In this case it is remarkable the number of physician provided by Germany and France compared to the other European Countries included in the study.
Also in this case the indicator remain constant in the interval 2000-2010

### Correlation between "Health expenditure per capita" and "Hospital beds (per 1,000 people)"

In [None]:
# Reset Contry filter to have all data available for both indicators
countriesFilter = ['CAN', 'FRA', 'DEU', 'JPN', 'GBR', 'USA', 
                   'DNK', 'BEL', 'FIN']
filterCorr = (data['CountryCode'].isin(countriesFilter)) & (data['IndicatorName'] == 'Health expenditure per capita (current US$)') & (data['Year'].isin(yearsFilter))
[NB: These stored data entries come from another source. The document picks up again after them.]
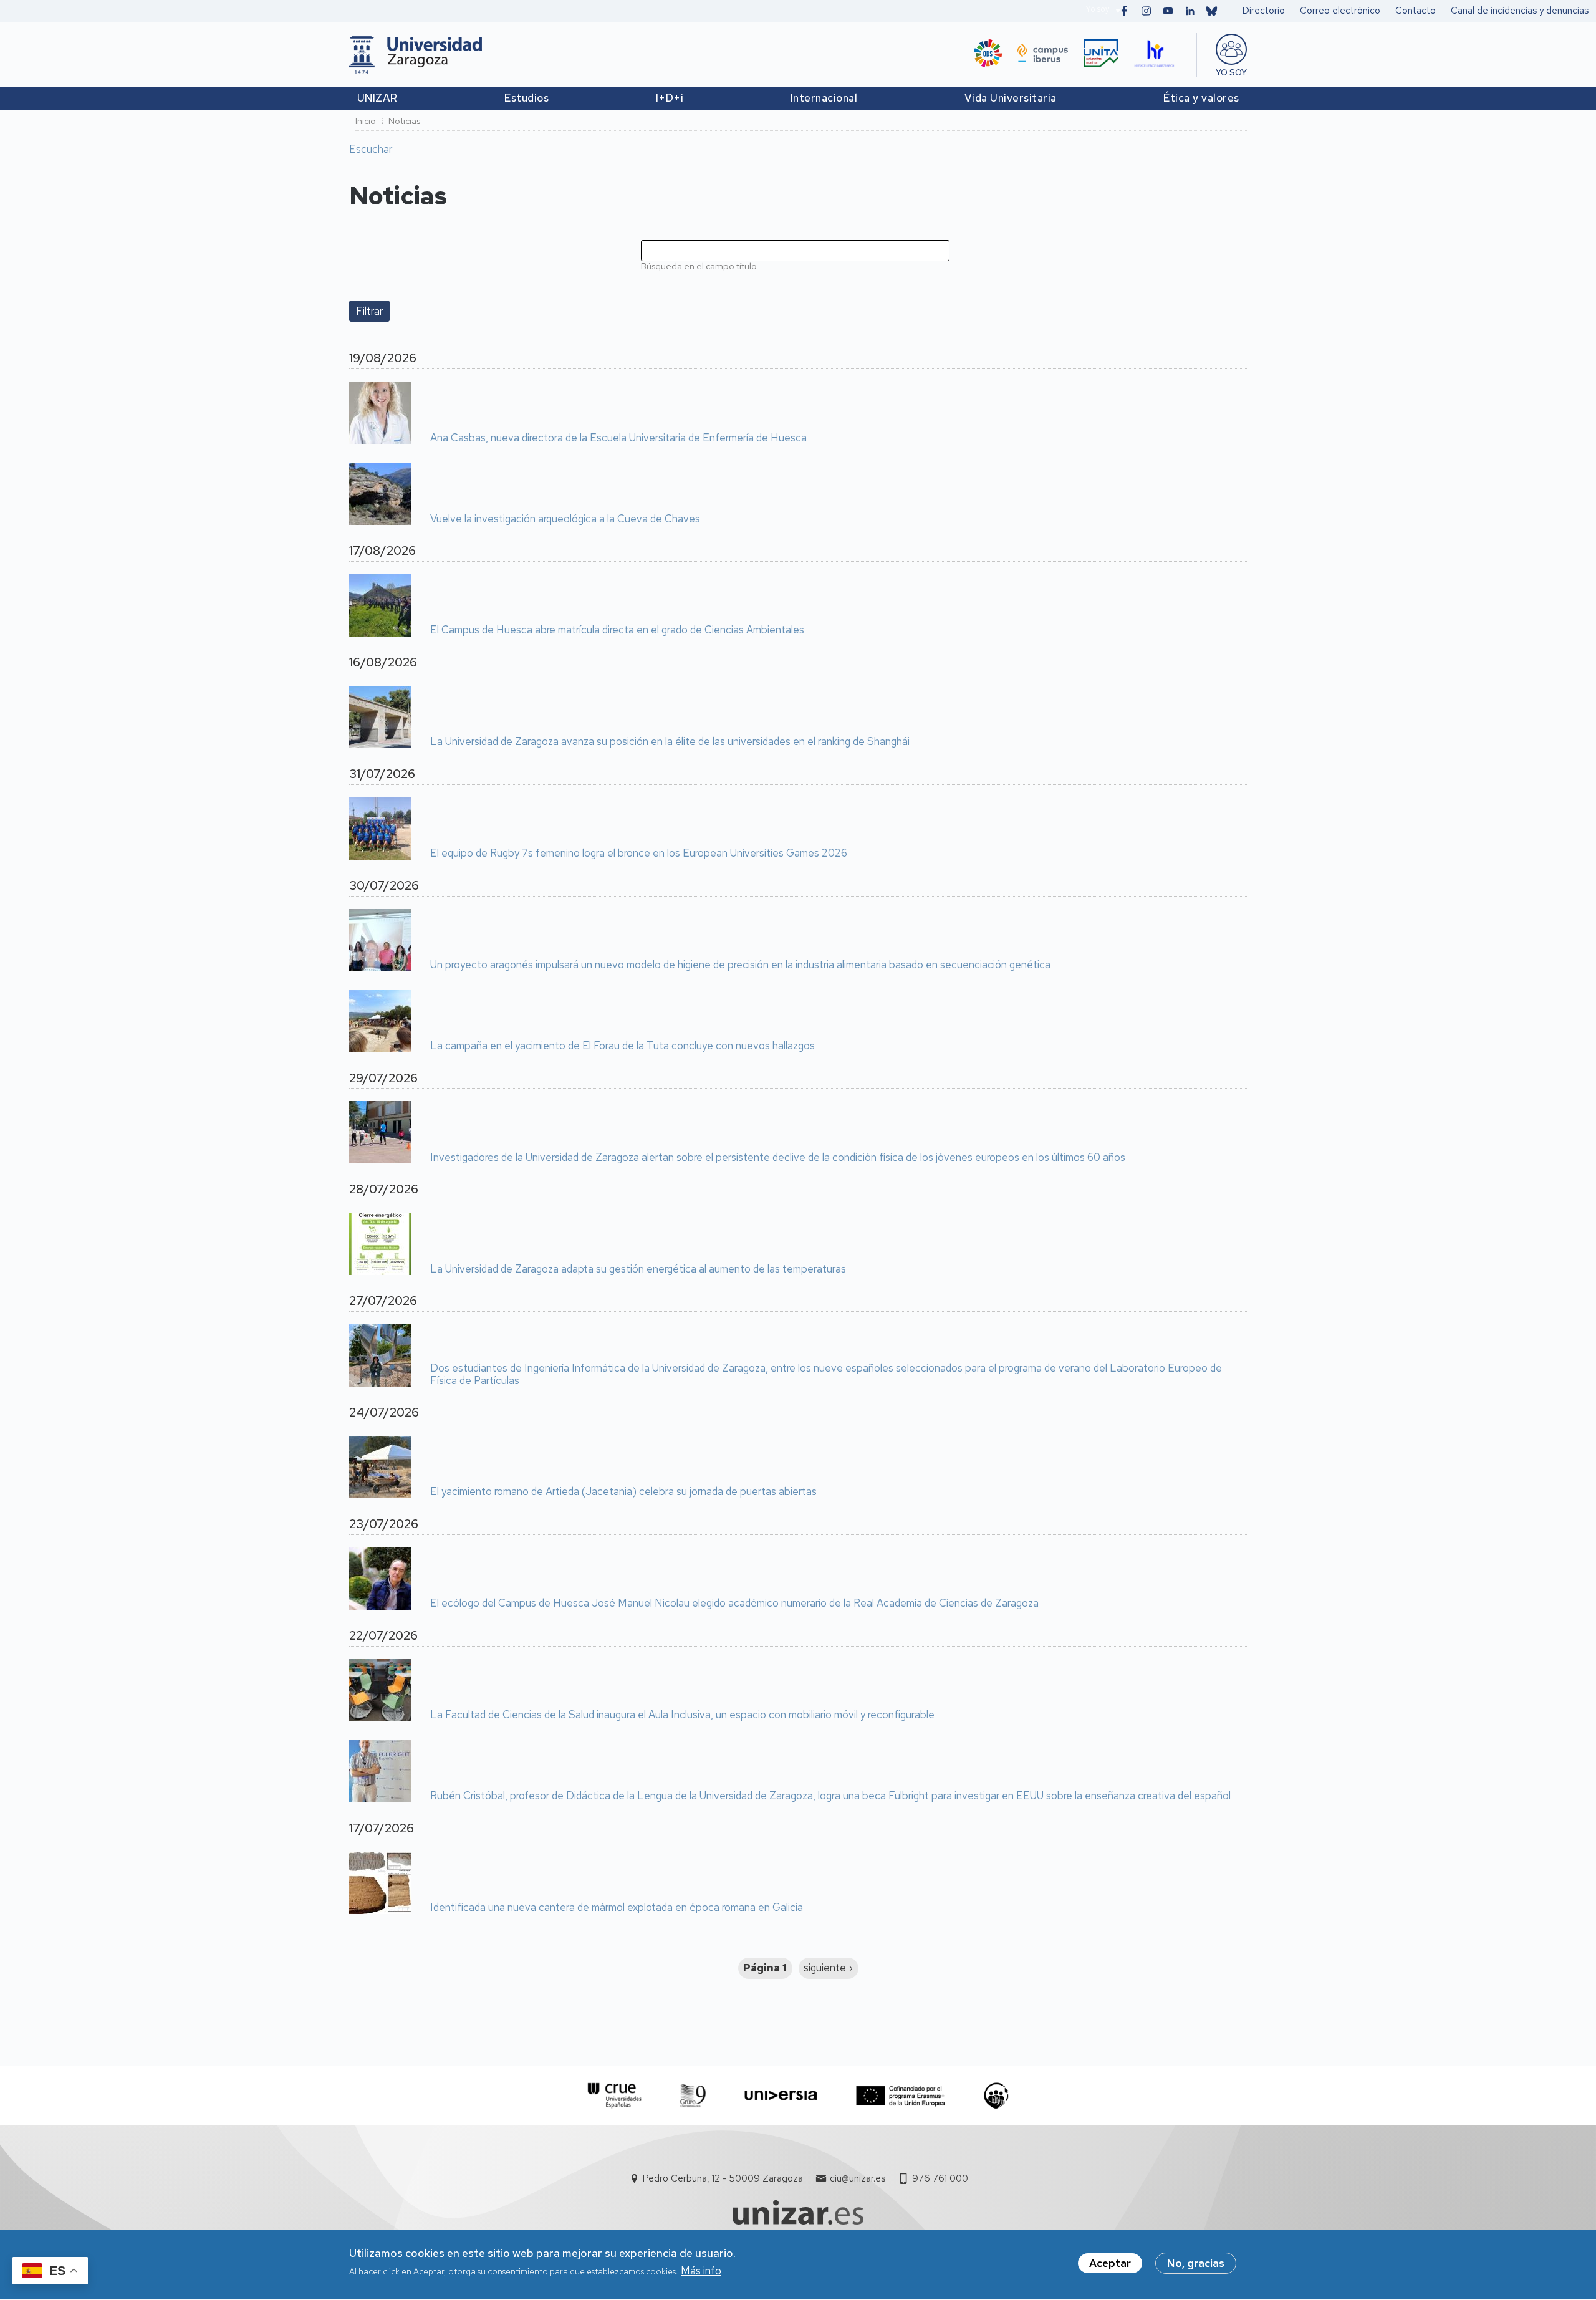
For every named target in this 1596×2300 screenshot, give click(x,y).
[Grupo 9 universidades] (693, 2096)
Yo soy (1097, 9)
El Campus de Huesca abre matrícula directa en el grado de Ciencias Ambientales (617, 630)
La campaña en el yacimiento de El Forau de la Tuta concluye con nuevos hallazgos (622, 1046)
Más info (701, 2271)
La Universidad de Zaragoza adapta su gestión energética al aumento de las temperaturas (638, 1269)
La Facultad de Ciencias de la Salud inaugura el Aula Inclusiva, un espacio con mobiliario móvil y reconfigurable (682, 1715)
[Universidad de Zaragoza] (415, 55)
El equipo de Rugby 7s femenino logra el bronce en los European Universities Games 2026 (638, 853)
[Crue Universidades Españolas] (615, 2096)
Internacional (824, 98)
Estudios (526, 98)
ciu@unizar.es (857, 2178)
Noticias (404, 121)
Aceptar (1110, 2263)
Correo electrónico (1340, 10)
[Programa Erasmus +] (900, 2096)
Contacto (1415, 10)
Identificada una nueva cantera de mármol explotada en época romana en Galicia (616, 1908)
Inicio (365, 121)
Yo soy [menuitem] (1231, 72)
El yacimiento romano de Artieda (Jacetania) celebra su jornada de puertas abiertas (623, 1492)
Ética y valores (1201, 98)
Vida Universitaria (1010, 98)
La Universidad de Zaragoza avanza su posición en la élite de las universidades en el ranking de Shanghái (670, 742)
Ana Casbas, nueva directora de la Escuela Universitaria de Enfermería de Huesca (618, 438)
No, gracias (1195, 2263)
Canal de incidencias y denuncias (1520, 10)
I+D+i (670, 98)
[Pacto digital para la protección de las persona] (996, 2096)
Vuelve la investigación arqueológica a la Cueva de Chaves (565, 519)
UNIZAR (377, 98)
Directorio (1264, 10)
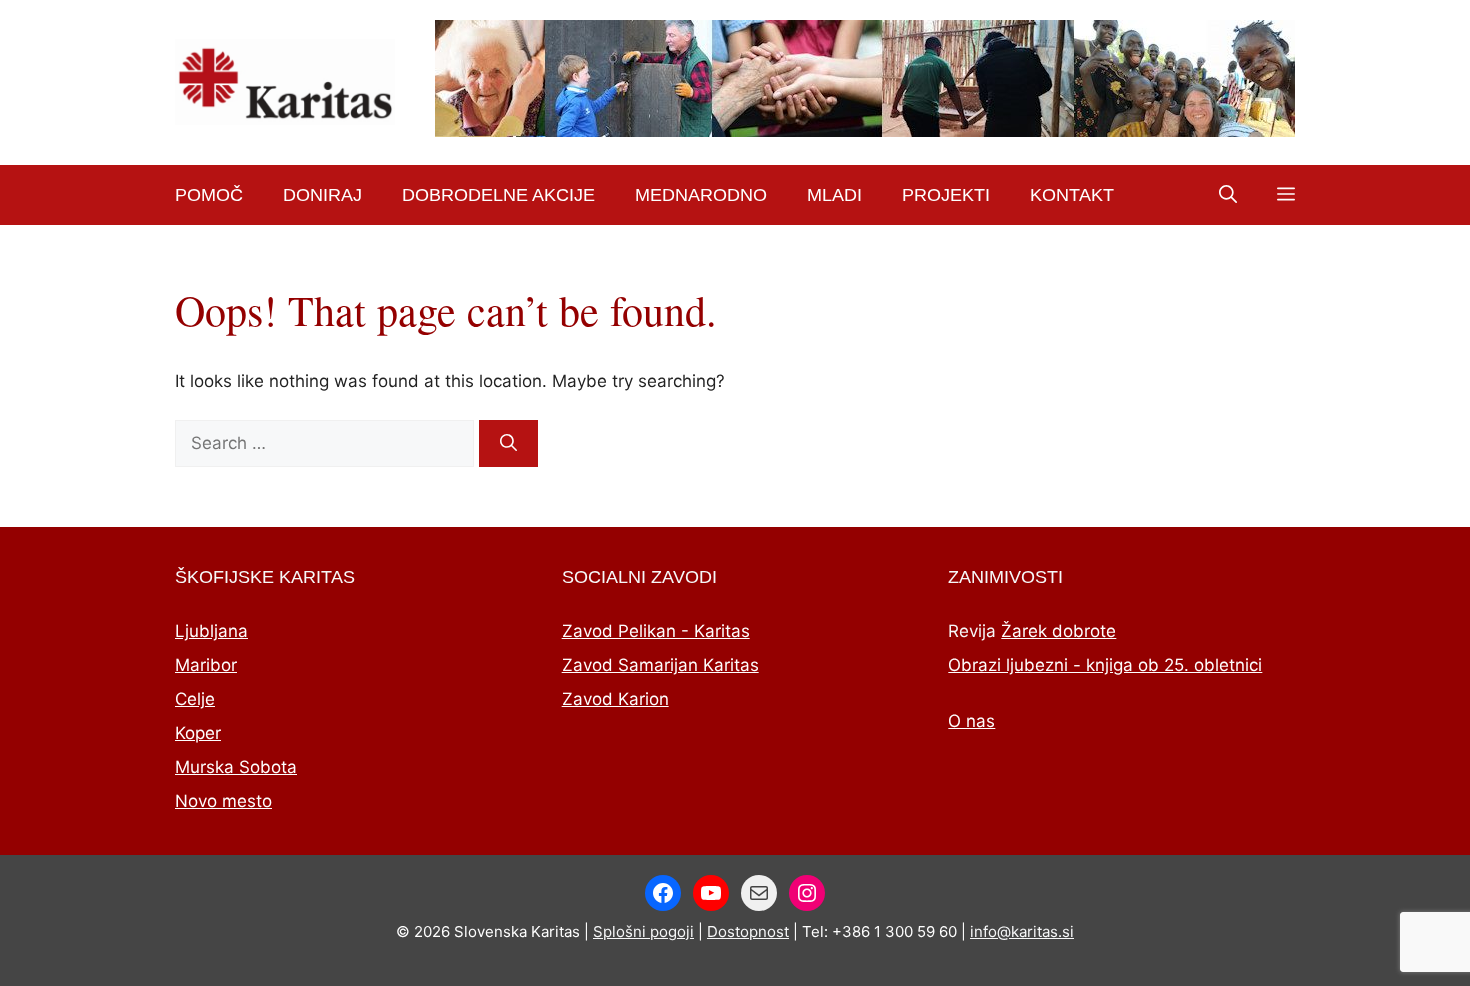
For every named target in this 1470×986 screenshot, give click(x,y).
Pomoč (209, 195)
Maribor (206, 665)
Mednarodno (701, 195)
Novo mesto (223, 801)
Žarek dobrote (1058, 631)
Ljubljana (211, 631)
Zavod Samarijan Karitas (660, 665)
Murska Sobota (236, 767)
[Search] (508, 444)
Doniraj (322, 195)
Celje (195, 699)
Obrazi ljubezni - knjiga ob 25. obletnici (1105, 665)
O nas (971, 721)
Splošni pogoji (643, 931)
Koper (198, 733)
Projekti (946, 195)
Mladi (834, 195)
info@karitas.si (1022, 931)
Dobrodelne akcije (498, 195)
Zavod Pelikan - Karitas (656, 631)
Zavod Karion (615, 699)
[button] (1228, 195)
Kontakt (1072, 195)
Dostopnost (748, 931)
# Extract the two datasets
health_exp_df = data[filterCorr]
hosp_bed_df = pd.concat([hosp_bed_FRA_merged,hosp_bed_CAN_merged,hosp_bed_DEU_merged,
                    hosp_bed_JPN_merged,hosp_bed_GBR_merged,hosp_bed_USA_merged,
                    hosp_bed_DNK_merged,hosp_bed_BEL_merged,hosp_bed_FIN_merged])

Scatterplot of the 2 Indicators

In [None]:
%matplotlib inline
import matplotlib.pyplot as plt

fig, axis = plt.subplots()
# Grid lines, Xticks, Xlabel, Ylabel

axis.yaxis.grid(True)
axis.set_title('Health expenditure per capita vs. Hospital beds (per 1,000 people)',fontsize=10)
axis.set_xlabel(health_exp_df['IndicatorName'].iloc[0],fontsize=10)
axis.set_ylabel(hosp_bed_df['IndicatorName'].iloc[0],fontsize=10)

X = health_exp_df['Value']
Y = hosp_bed_df['Value']

axis.scatter(X, Y)
plt.show()

Surprisingly there seems to be no correlation between the two indicators.
Let's calculate the correlation matrix

In [None]:
np.corrcoef(health_exp_df['Value'],hosp_bed_df['Value'])

A correlation of 0.14 is very weak

## Acknowledgements
For the analysis only the dataset World Development Indicators has been used. 
It has been necessary to perform some data cleaning. Unfortunately there was no data for Italy (at least for the Health expenditure indicator), so they have been removed form the dataset.
Where possible data has been filled keeping the indicator constant from the previous year.